Lo ideal sería ser la primera imagen que viene en la mente cuando se dispara esa necesidad en ese contexto particular. Por eso en vez de pensar solo en segmentación de mercado, podemos pensar en cómo dominar frente a una necesidad específica — cómo adueñarnos de un momento. Si trabajamos en adueñarnos de esos momentos, va a ser mucho más fácil que piensen en nosotros cuando esa necesidad aparece.
La segunda parte es la disponibilidad física: que ese producto o servicio que es la primera imagen en la mente del consumidor esté al alcance de su mano.
Puedo estar con mi familia en casa y pensar «vamos a comer hamburguesas» — y hay una primer marca que se me viene a la mente. Esa marca ganó mi disponibilidad mental.

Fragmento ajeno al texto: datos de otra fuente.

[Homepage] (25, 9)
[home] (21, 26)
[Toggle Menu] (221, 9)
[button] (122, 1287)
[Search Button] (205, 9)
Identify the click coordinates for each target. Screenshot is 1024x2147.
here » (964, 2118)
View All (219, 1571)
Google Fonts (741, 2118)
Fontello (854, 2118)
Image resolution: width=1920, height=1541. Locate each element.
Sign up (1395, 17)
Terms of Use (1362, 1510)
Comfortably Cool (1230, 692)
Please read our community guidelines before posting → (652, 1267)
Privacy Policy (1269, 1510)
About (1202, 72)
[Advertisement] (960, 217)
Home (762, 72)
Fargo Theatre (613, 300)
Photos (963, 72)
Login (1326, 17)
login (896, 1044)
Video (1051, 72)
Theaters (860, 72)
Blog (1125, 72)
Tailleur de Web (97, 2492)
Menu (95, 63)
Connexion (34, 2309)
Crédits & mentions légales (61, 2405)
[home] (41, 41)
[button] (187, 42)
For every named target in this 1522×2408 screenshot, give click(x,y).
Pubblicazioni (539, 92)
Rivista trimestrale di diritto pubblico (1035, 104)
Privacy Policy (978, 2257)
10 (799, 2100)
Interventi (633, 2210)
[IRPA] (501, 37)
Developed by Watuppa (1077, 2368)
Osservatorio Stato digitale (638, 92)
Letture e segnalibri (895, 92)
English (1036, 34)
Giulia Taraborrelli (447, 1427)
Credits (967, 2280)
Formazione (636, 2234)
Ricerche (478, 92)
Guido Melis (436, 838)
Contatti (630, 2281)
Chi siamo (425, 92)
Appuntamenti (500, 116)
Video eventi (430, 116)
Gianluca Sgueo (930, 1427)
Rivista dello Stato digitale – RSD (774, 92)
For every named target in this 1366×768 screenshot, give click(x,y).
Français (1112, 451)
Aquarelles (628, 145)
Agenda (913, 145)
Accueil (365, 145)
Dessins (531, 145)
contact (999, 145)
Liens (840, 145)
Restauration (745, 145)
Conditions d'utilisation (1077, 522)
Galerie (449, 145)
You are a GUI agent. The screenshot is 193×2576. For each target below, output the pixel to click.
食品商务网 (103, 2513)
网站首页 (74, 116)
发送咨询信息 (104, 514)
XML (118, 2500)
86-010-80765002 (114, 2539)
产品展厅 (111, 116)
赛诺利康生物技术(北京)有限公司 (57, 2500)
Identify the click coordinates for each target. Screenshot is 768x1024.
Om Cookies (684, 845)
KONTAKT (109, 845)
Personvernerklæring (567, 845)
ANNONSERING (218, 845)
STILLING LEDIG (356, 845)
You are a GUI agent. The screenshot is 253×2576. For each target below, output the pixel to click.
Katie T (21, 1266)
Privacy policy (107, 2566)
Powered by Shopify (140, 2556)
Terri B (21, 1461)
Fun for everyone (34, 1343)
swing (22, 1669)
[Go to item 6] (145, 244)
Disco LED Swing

Pero si donde vivo no hay locales, todo pierde sentido. Si falla una de las dos patas, se cae todo.
Si hablamos de un servicio o producto digital, la disponibilidad física está dada por qué tan accesible es el proceso de compra. Si tenés un e-commerce y el carrito es difícil y complicado, estás poniendo trabas en esa disponibilidad. Estás haciendo más complejo algo que debería ser sencillo.
Pensemos en la necesidad de nuestro consumidor: ¿qué necesidad estamos resolviendo y en qué situaciones de su vida se les presenta? Comuniquemos y adueñémonos de esos momentos — vinculemos esos momentos con nuestro producto o servicio. Ese es el primer trabajo, y requiere estar presente en muchas instancias para que la comunicación permanezca en la mente del consumidor. El segundo trabajo es asegurarnos de que cuando ese consumidor quiera adquirir nuestro producto, le resulte lo más sencillo posible hacerlo.
Intenté resumir de manera compacta lo que considero uno de los principios más importantes del marketing actual — que a pesar del tiempo que lleva no es tan conocido como debería. Si querés saber más, podés buscar información o leer How Brands Grow de Byron Sharp, que además tiene la teoría de la doble jeopardy que también es impresionante y que si no la conocés te va a derribar muchos mitos del marketing tradicional.